But today, scaling, a longtime ally, is looking more and more like Frankenstein's monster. True, scaling is reducing the size, and, hence, the capacitance of storage nodes. It is also putting them closer together, ensuring that at least one such node will lie close to the path of any intruding particle. And it is forcing reduced operating voltage, which, combined with the lower capacitance, means that the total charge on a node is approaching the free charge generated by an alpha particle. In other words, soft errors are becoming an observable phenomenon, not a theoretical prediction.

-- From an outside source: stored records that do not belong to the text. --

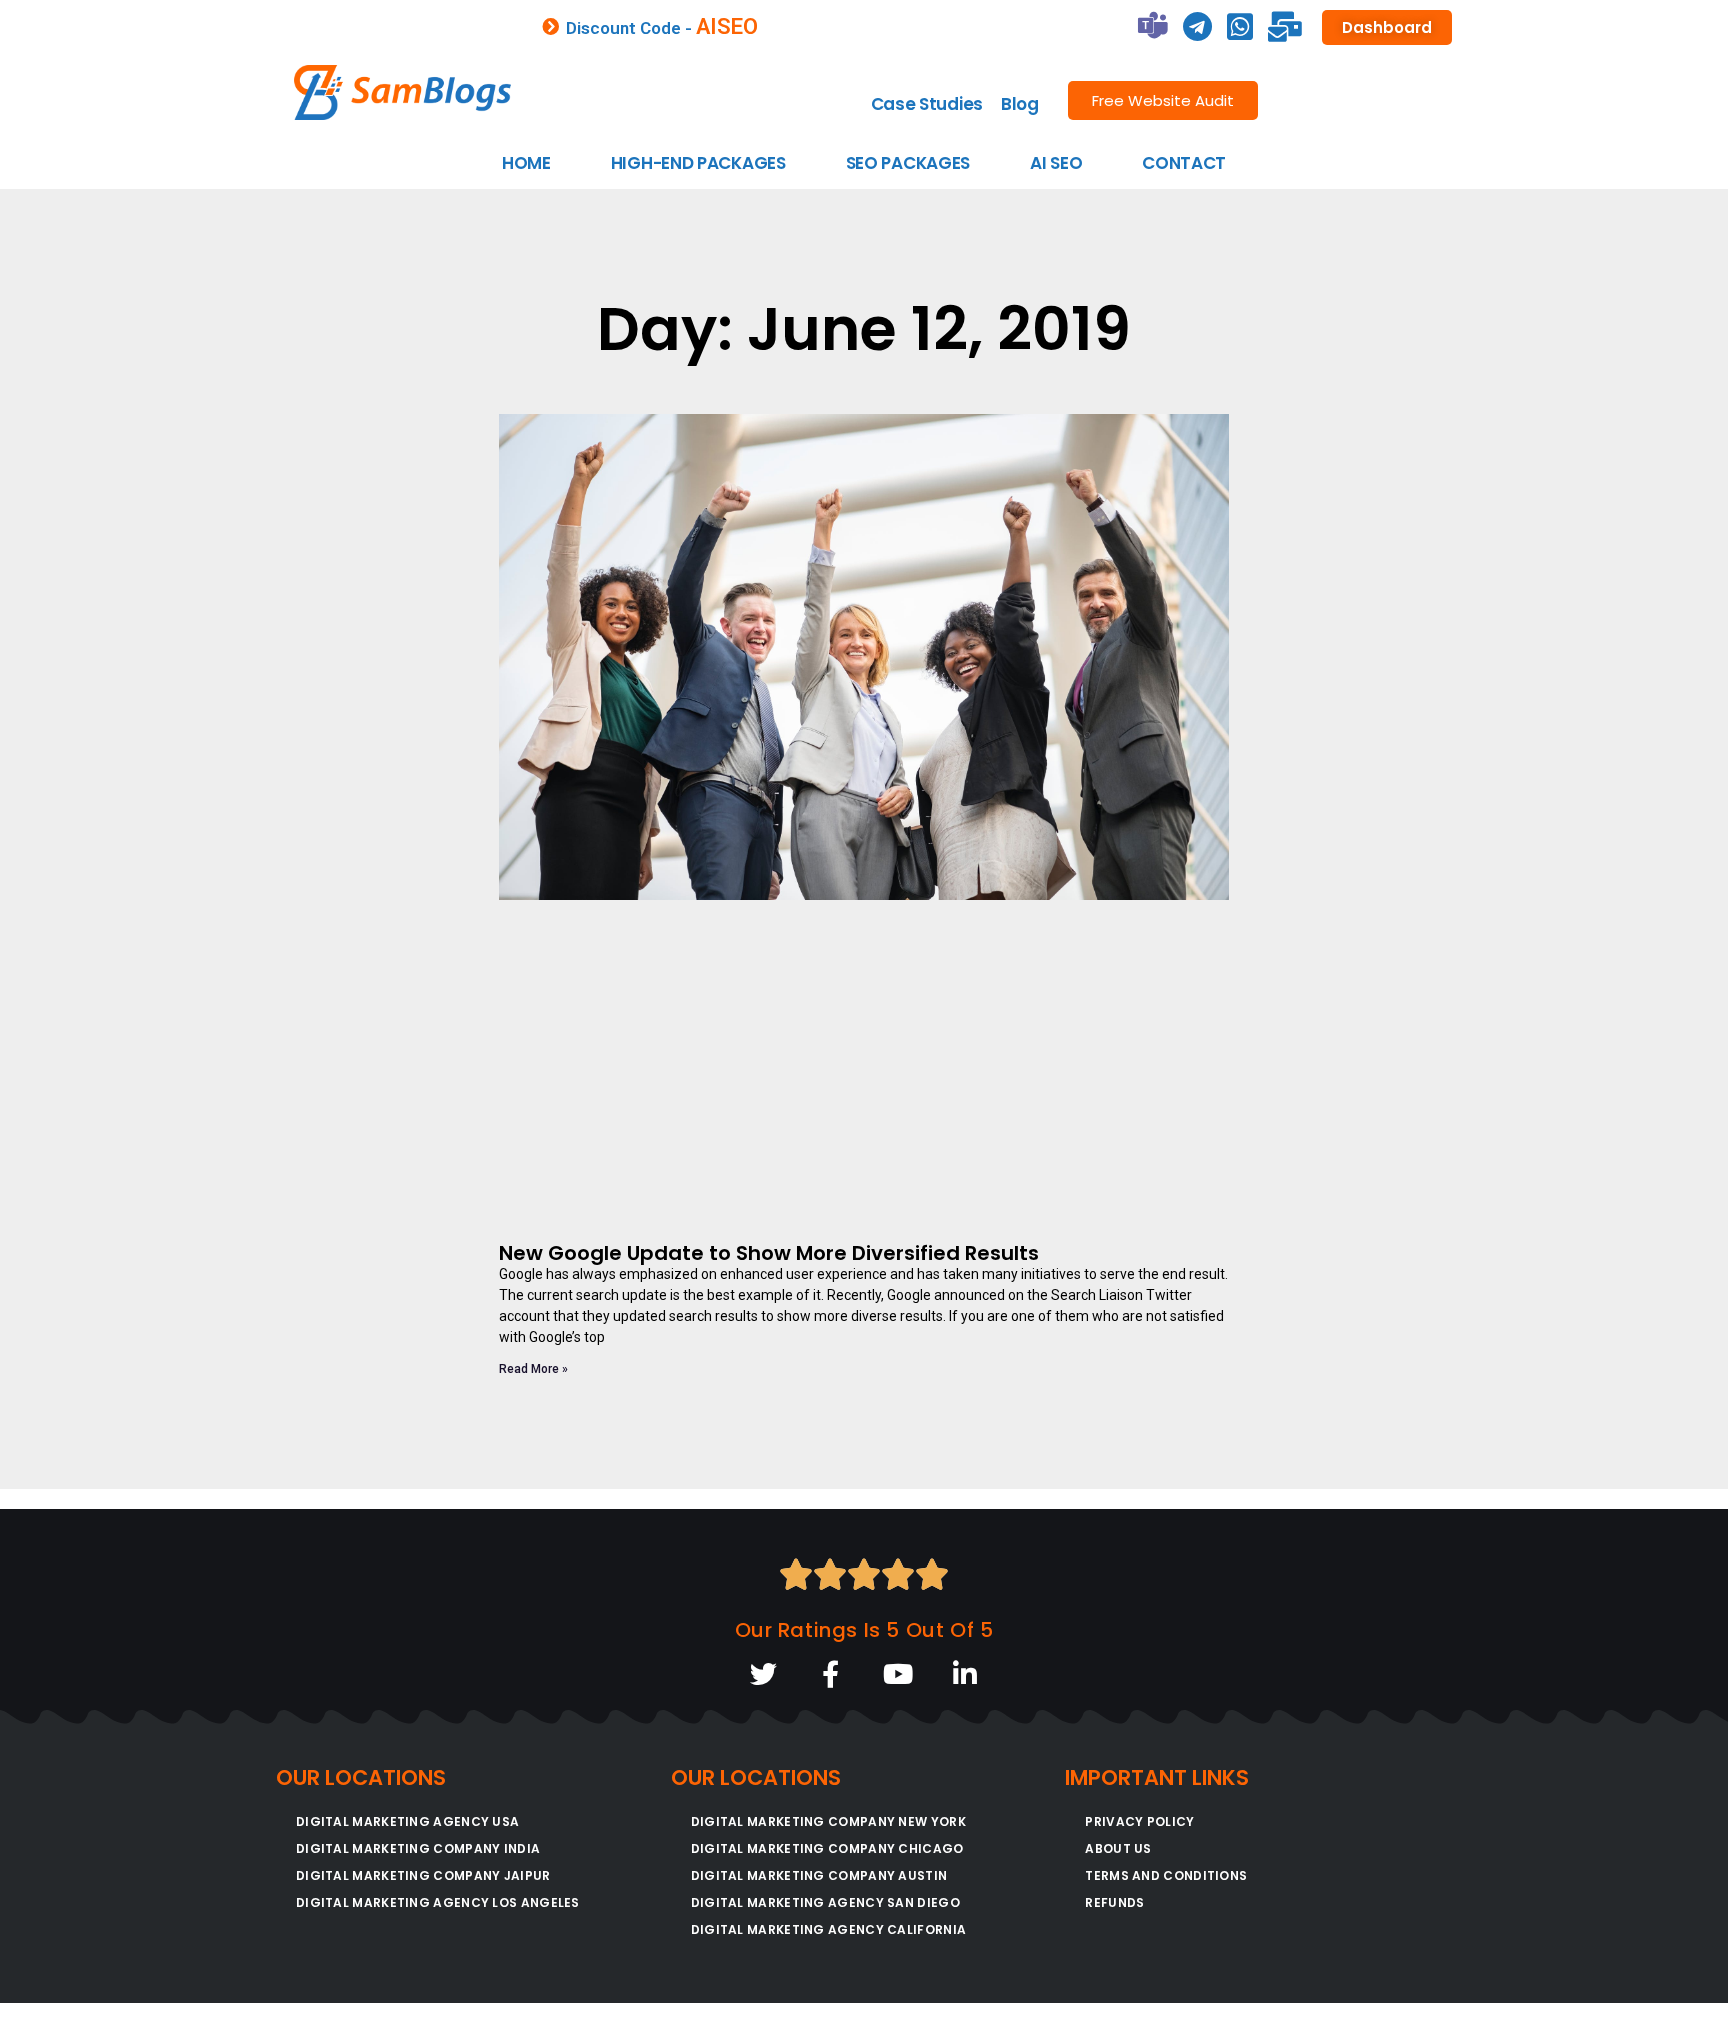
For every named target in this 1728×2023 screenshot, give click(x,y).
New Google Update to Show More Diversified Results (769, 1253)
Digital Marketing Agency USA (407, 1821)
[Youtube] (897, 1673)
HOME (526, 163)
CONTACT (1184, 163)
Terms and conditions (1166, 1875)
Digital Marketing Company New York (828, 1821)
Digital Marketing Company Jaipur (423, 1875)
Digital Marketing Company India (418, 1848)
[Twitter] (763, 1673)
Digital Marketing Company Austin (819, 1875)
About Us (1118, 1848)
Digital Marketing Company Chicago (827, 1848)
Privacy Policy (1139, 1821)
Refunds (1114, 1902)
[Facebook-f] (830, 1673)
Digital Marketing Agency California (829, 1929)
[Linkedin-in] (964, 1673)
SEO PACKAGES (908, 163)
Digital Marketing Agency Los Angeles (438, 1902)
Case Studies (927, 104)
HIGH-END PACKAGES (698, 163)
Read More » (533, 1369)
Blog (1020, 104)
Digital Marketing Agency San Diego (825, 1902)
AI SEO (1056, 163)
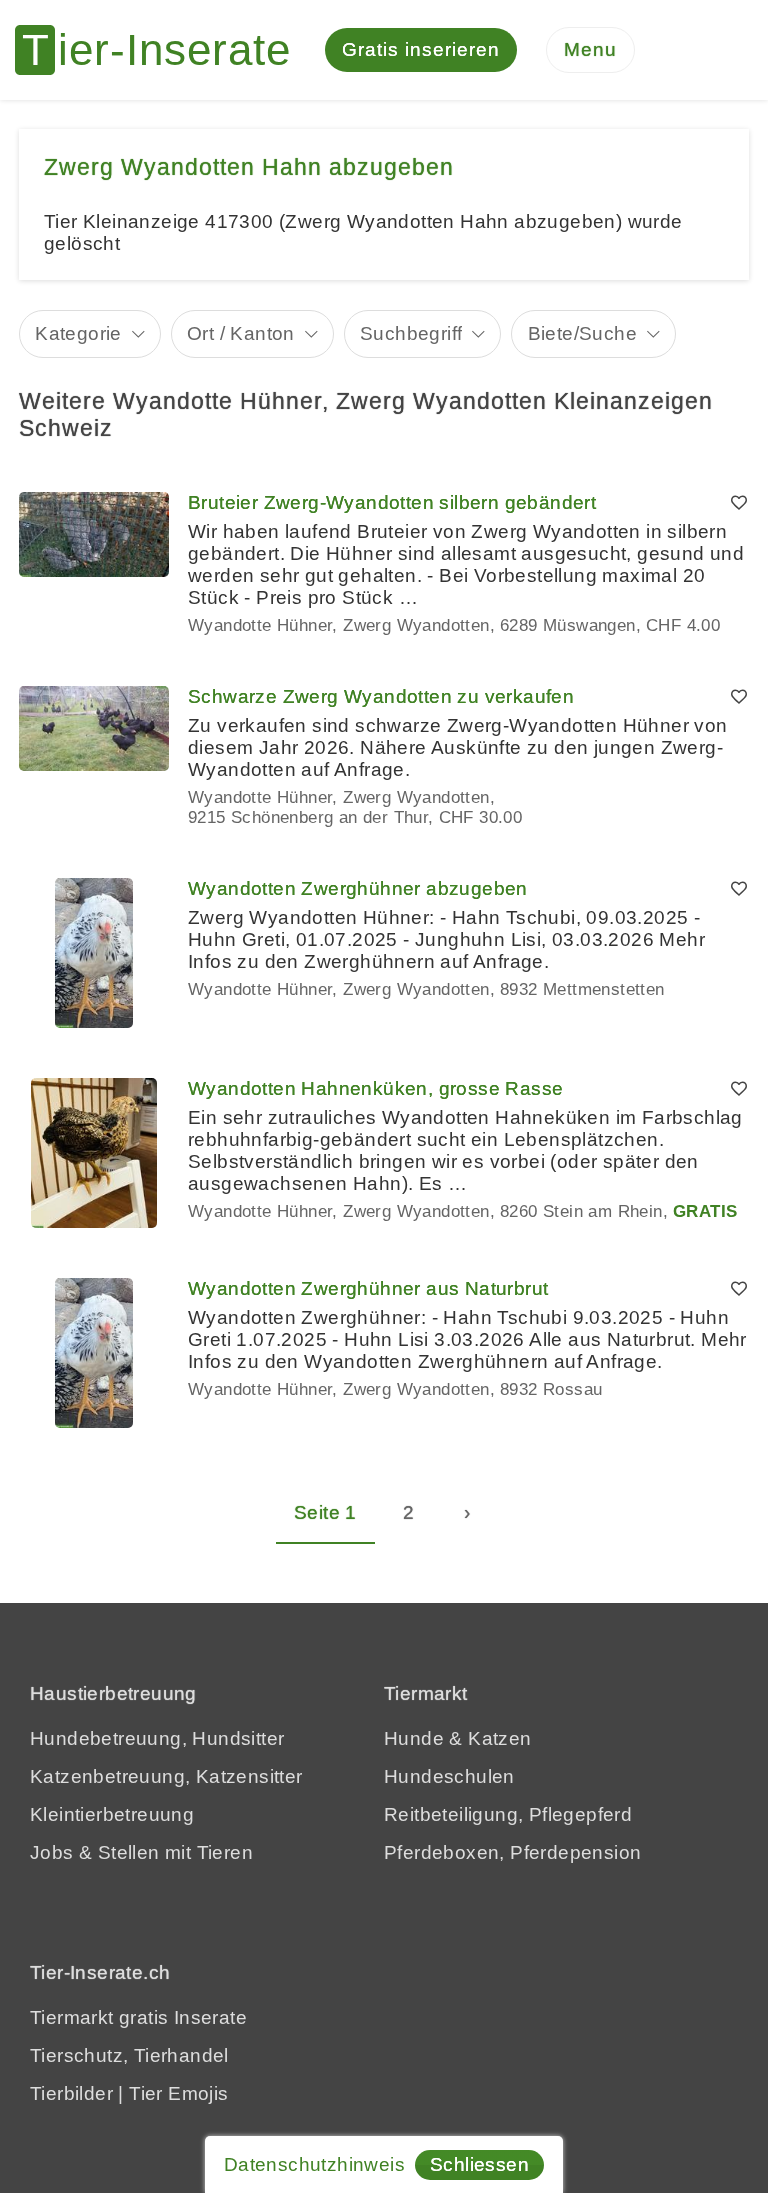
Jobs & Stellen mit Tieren (141, 1852)
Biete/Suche (582, 333)
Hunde (414, 1738)
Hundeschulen (449, 1776)
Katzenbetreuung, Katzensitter (166, 1776)
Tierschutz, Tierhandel (129, 2055)
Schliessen (479, 2164)
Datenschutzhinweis (314, 2164)
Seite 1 (325, 1512)
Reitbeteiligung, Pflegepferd (508, 1814)
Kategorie (78, 333)
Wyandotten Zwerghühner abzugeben (358, 888)
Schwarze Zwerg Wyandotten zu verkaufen (381, 696)
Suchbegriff (411, 333)
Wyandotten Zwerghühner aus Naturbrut (368, 1288)
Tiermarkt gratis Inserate (138, 2017)
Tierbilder (71, 2093)
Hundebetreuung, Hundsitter (157, 1738)
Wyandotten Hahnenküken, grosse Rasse (375, 1088)
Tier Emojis (178, 2093)
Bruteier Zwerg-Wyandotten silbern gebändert (392, 502)
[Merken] (739, 503)
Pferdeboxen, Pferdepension (512, 1852)
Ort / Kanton (241, 333)
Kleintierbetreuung (112, 1814)
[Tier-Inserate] (165, 50)
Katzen (499, 1738)
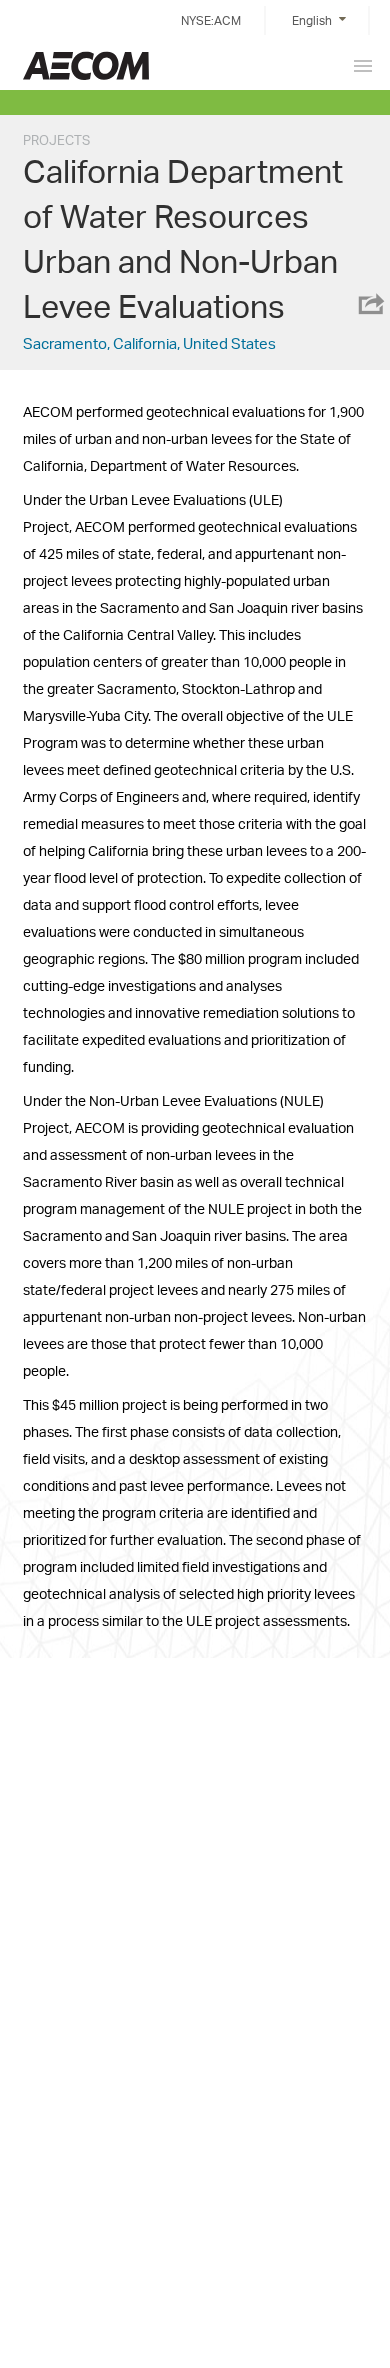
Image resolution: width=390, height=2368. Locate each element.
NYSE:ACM (211, 20)
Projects (56, 140)
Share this (370, 304)
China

There are two basic fixes: make the devices bigger to increase the stored charge or cleverly design the circuits to survive the disruption of a node. The former approach undermines the density boost that would prompt most designers to use advanced processes in the first place. So it will be used primarily in small memory arrays whose area and timing slack are not first-order dependent on cell size.
The latter approach requires more thought. Some work has been done, in particular by iRoC Technologies Corp. (Santa Clara, Calif.), at detecting nodes that are vulnerable to single-event upset and replacing them with hardened circuits. This solution, working on a node-by-node basis, should have minimal impact on designs until nearing the point where many nodes are vulnerable. Then grander measures, such as new hardened libraries or new architecture, may be necessary.
To meet these challenges, the ST team rethought device basics for their SRAM solution. The company has reported less than 10 failures in time per megabit of SRAM during 1.2-volt operation. At 1.32 V, the devices exhibited no failures at all.
ST has not yet announced products using the new cell design, but expects it to be part of the standard libraries for extreme-submicron systems-on-chip in the near future.